Could you print all of the data below line for line, without changing a single character?
───── Listing ─────
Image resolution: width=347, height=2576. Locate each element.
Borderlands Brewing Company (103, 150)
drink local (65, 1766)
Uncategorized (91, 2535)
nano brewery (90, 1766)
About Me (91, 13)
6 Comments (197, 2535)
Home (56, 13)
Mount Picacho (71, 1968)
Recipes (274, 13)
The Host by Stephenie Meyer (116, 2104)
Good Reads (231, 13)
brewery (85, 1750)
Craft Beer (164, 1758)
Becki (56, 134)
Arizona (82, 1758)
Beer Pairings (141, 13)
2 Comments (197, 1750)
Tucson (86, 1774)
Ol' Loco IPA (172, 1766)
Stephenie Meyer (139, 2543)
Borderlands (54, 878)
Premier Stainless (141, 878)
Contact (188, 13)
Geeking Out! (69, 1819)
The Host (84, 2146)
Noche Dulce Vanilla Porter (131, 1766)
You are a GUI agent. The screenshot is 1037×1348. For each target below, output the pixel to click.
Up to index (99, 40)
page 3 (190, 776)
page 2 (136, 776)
─────
▸ **Final result**:
Image resolution: width=347, height=2576. Locate each element.
Borderlands Brewing Company (103, 150)
drink local (65, 1766)
Uncategorized (91, 2535)
nano brewery (90, 1766)
About Me (91, 13)
6 Comments (197, 2535)
Home (56, 13)
Mount Picacho (71, 1968)
Recipes (274, 13)
The Host by Stephenie Meyer (116, 2104)
Good Reads (231, 13)
brewery (85, 1750)
Craft Beer (164, 1758)
Becki (56, 134)
Arizona (82, 1758)
Beer Pairings (141, 13)
2 Comments (197, 1750)
Tucson (86, 1774)
Ol' Loco IPA (172, 1766)
Stephenie Meyer (139, 2543)
Borderlands (54, 878)
Premier Stainless (141, 878)
Contact (188, 13)
Geeking Out! (69, 1819)
The Host (84, 2146)
Noche Dulce Vanilla Porter (131, 1766)
You are a GUI agent. The screenshot is 1037×1348. For each target below, output the pixel to click.
Up to index (99, 40)
page 3 (190, 776)
page 2 (136, 776)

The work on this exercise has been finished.